The Nuts and Bolts of CoLab

February 16, 2017

In spring of 2016, Mary Davis Hamlin joined the CNE team to lead our initiatives focused on collaboration—CoLab. I recently sat down with Mary Davis to better understand CoLab and the coaching work she does as part of CNE. 

Andrew: What is CoLab?

Mary Davis: CoLab’s purpose is to support folks in all the various ways of collaborating—across sectors, between or within organizations, or within smaller groups or one-on-one. CNE has been doing this kind of work for a long time, so I don’t want to take too much credit, but in the last six months I’ve been leading this focused initiative on collaboration and worked with coalitions and individual organizations, coached executive directors, and conducted training programs. What shape CoLab takes depends on the needs of the organization or individual I’m working with.

Andrew: So, the name, “CoLab,” isn’t just short for collaboration?

Mary Davis: It is. But it also serves a learning lab for us and for our members. We wanted to capture the idea that we’re working to figure these things out alongside others in the community. Hence, the “lab.”

Andrew: That really gets at this idea of CNE and CNE members as “partner practitioners.” We face many of same challenge they do, while helping them through those challenges. What are some of the challenges that organizations face around collaboration?

Mary Davis: Really the challenges are challenges themselves. What I mean by that is a lot of the time people don’t do well at solving problems. We don’t involve the right people. We reIy on ineffective processes. We don’t explore the core interests of different perspectives and bring in data to support it. And we don’t work hard to come up with elegant solutions. In complex times or facing a knotty problem, it is easy to slap a Band-Aid on something. We try quick fixes, but they don’t get much buy-in because they aren’t based on a wise and thorough understanding of the problem. And that’s what we need if we are going to come up with sustainable solutions.

Andrew: Then how do you fix the problem of solving problems?

Mary Davis: This is really what’s at the core of the consulting and facilitation I do as part of CoLab. We used to call it “problem taming,” but really it’s about getting the right people talking about the right issues in the right way. And this often takes an outside perspective, a neutral party. But the effect can be really amazing. By framing the conversation in the right way, we can take a group of people who have been getting nowhere—maybe they’ve spent years talking past each other or really fighting over issues, and suddenly people are sitting around table together speaking to one another, really hearing one another, and working to understand the nuances of the situation.
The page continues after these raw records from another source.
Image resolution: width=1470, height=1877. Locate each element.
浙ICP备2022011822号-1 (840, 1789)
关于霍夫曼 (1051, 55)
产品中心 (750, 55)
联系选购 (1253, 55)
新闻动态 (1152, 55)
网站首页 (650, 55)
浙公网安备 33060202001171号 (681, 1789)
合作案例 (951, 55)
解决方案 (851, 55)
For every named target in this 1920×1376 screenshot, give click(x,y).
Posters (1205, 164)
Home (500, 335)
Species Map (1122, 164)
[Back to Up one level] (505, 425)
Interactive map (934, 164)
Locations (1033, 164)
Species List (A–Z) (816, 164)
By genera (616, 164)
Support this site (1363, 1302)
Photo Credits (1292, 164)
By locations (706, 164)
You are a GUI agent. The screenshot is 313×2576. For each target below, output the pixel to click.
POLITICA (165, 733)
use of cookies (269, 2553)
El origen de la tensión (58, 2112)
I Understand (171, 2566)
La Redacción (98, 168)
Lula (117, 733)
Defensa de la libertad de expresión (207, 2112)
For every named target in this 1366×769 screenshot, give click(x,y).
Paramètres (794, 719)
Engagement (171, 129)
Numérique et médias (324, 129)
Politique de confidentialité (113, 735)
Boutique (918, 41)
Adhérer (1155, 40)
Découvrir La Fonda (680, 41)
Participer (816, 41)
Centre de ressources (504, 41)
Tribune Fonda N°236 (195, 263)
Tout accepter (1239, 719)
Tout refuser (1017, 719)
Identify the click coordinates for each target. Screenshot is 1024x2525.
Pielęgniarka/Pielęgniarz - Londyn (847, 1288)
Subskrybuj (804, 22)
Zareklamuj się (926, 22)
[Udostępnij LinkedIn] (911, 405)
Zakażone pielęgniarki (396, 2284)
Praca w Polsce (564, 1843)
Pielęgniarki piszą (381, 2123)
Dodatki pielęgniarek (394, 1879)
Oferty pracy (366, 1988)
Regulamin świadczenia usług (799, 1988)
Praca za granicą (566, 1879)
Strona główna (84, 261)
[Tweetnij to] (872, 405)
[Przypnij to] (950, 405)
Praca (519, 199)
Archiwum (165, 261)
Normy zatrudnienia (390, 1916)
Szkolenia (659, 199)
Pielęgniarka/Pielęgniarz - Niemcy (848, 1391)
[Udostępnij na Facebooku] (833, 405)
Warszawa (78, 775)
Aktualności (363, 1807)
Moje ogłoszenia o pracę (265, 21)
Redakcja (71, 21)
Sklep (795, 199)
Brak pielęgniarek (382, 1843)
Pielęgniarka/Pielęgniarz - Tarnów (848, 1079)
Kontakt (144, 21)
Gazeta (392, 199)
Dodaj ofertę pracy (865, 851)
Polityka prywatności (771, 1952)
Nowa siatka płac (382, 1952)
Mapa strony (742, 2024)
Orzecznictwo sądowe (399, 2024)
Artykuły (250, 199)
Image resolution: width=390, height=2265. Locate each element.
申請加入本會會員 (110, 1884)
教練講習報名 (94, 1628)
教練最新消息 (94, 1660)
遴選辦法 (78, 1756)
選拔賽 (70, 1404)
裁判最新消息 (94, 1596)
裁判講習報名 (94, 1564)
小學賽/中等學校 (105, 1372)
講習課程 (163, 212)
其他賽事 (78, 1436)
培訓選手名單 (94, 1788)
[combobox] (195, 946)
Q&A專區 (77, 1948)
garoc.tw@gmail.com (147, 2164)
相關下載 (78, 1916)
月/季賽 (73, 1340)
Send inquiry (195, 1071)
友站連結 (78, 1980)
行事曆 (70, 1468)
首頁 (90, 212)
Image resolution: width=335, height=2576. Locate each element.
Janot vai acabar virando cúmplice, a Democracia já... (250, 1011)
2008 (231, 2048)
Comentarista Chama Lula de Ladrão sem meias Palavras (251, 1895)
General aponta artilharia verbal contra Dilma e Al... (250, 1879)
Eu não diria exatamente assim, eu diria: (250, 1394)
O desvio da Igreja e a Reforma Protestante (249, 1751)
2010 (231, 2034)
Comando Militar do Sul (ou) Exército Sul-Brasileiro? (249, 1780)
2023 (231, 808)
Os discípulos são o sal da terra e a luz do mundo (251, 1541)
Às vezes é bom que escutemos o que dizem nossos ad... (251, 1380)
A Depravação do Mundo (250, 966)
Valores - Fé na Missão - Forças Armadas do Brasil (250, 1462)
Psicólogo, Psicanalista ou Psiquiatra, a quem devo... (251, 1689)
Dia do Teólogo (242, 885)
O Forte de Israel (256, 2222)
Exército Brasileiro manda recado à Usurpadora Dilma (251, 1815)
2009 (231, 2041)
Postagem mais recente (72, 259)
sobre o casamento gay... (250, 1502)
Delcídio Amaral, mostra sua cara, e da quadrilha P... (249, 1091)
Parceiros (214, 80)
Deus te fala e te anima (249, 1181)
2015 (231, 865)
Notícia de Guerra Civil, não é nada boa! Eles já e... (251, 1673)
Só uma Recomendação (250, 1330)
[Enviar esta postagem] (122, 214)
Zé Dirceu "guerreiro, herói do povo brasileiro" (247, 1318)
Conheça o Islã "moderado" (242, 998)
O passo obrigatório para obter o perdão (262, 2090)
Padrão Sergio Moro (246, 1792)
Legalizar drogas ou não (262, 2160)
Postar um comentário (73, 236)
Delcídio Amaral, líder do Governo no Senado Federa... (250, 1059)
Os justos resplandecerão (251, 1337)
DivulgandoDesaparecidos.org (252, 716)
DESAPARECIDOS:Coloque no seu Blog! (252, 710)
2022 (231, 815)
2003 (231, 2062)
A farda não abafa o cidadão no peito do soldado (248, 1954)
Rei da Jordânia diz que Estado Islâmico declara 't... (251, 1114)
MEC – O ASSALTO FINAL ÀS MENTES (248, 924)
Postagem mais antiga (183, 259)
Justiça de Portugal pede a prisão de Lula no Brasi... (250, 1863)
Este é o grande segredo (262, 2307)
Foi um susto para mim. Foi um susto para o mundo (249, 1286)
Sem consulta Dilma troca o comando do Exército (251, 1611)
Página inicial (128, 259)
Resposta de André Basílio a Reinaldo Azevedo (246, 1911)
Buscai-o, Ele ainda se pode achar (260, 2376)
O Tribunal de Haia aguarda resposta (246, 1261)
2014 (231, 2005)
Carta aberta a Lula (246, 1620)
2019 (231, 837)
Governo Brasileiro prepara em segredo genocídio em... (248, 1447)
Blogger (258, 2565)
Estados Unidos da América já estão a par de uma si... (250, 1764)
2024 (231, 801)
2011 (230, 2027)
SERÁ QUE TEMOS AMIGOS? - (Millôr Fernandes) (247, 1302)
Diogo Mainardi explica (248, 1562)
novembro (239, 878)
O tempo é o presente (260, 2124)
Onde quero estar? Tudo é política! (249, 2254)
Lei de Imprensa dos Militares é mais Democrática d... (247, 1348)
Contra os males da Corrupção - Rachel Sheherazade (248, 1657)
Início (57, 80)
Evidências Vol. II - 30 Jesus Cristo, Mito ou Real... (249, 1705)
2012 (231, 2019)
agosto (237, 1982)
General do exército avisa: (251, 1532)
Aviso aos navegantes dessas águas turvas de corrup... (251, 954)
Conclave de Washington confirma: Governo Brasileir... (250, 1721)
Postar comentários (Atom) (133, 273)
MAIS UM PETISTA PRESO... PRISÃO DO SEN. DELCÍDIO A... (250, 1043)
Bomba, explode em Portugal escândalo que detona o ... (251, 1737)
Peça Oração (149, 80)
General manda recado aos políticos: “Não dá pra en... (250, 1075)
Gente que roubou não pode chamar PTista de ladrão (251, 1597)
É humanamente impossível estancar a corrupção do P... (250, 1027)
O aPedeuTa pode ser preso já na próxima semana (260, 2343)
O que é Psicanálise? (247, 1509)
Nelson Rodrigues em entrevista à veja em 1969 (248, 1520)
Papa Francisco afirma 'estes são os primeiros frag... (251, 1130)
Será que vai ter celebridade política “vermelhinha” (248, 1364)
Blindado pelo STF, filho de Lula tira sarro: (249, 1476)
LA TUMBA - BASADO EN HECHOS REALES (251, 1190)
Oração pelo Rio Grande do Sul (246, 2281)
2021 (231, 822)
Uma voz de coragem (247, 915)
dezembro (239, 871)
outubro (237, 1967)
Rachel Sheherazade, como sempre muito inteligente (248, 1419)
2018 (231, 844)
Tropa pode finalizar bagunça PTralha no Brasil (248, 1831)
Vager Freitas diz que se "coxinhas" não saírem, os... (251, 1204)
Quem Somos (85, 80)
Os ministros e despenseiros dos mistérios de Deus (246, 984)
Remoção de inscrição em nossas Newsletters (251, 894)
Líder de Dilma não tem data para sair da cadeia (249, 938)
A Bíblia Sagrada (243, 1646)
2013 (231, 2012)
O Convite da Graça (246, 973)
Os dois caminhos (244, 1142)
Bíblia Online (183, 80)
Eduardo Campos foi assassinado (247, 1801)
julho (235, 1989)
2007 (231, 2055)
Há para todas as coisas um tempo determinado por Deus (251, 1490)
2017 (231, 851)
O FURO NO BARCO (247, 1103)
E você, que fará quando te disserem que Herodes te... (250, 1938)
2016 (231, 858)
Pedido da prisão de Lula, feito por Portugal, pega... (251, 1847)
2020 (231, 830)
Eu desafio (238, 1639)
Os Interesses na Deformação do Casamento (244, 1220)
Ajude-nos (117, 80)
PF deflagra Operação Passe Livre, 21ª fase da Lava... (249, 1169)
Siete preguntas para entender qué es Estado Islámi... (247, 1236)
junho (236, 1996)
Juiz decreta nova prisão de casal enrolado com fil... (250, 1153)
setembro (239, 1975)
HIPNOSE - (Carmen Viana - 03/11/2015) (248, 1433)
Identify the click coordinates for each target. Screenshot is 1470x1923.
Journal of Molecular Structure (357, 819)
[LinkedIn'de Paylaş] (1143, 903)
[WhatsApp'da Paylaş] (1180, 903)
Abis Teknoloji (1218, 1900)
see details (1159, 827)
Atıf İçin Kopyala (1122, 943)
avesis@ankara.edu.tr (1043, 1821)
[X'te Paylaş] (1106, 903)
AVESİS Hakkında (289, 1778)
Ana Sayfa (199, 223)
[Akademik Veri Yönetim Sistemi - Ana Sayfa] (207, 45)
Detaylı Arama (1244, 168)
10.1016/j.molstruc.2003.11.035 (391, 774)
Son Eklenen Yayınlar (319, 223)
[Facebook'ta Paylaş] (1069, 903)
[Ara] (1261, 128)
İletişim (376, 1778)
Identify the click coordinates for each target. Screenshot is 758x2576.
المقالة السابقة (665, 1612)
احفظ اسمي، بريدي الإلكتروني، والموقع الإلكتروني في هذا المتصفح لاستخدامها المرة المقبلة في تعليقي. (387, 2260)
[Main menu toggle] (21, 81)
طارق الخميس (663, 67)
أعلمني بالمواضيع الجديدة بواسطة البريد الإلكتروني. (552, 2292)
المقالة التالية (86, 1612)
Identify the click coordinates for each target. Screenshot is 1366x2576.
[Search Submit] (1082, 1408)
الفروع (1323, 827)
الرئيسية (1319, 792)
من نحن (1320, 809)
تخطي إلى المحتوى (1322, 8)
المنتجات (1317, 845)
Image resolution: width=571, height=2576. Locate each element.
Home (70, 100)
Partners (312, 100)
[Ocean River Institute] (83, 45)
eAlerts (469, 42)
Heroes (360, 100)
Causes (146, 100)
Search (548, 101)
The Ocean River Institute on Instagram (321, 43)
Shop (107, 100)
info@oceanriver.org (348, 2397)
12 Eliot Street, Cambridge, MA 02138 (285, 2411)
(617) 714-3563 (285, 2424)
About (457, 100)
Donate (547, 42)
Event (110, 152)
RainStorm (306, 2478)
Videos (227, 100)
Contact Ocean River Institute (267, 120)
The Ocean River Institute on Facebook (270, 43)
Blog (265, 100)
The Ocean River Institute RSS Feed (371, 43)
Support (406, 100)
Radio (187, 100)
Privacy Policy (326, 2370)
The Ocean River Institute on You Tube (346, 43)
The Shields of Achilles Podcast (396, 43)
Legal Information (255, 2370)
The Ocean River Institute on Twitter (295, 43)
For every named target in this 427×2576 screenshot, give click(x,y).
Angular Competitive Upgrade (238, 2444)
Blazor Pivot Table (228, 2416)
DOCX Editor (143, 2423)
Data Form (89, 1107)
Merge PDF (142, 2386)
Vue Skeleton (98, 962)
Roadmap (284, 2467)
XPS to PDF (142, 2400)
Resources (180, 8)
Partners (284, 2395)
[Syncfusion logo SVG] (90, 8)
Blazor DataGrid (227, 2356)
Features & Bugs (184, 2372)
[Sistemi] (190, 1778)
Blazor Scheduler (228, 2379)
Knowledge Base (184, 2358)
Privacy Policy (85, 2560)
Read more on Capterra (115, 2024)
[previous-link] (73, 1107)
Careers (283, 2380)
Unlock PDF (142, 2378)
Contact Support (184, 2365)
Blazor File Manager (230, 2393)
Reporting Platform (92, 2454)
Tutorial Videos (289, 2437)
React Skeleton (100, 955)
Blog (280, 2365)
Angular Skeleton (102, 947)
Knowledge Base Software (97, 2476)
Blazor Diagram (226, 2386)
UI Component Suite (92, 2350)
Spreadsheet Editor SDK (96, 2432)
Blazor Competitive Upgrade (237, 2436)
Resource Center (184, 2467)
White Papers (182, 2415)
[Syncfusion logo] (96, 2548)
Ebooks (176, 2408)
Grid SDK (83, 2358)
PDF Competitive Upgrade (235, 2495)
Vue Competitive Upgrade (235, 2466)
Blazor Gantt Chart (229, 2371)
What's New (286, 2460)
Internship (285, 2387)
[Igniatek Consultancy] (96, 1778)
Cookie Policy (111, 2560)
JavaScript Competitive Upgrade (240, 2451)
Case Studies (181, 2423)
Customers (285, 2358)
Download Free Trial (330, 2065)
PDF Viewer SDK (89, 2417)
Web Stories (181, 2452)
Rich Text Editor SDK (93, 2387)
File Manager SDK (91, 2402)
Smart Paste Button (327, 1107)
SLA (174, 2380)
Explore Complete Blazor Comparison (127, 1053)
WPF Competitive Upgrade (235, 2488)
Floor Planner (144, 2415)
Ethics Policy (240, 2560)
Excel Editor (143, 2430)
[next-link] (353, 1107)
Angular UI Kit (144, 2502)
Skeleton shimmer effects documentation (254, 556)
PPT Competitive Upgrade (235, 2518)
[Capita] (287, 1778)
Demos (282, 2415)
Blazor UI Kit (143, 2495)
That’s when growth and change begins to pick up momentum. It’s can be quite magical.

Andrew: In some ways, it sounds like large scale collaboration boils down to working well with others.

Mary Davis: Yeah, that sounds right. A fundamental element of being an effective person, much less a leader, is an ability to work with others towards some sought goals. That might take place across sectors or across negotiation tables or across the dinner table.

Andrew: You’re also a certified coach, which has allowed you develop coaching services as part of CoLab. What does the coaching look like in this context?

Mary Davis: Coaching is one-one-one and I love that. But it’s not a therapy session. It works on an educational model. It provides a highly personalized learning context that’s tailored to fit a client’s personal needs. It’s like a training on steroids, because I get to focus a single learner.

Andrew: Who is coaching for and what do people get out to this experience?

Mary Davis: Anyone could benefit from it. But I work a lot with Executive Directors. A lot of EDs don’t get the opportunity set aside time and place to focus on learning, growth, and intentional thinking around the they face challenges in their work. Coaching offers them a safe setting to do that. For that reason, I don’t set a curriculum. They set their own goals and I tailor sessions to these goals and their learning. I’m really just here to support that process through questions and insights. I love coaching because it allows for really focused learning in a safe setting. And it’s an honor to be with people that allow themselves to become vulnerable and move towards new growth. That’s what’s amazing to me.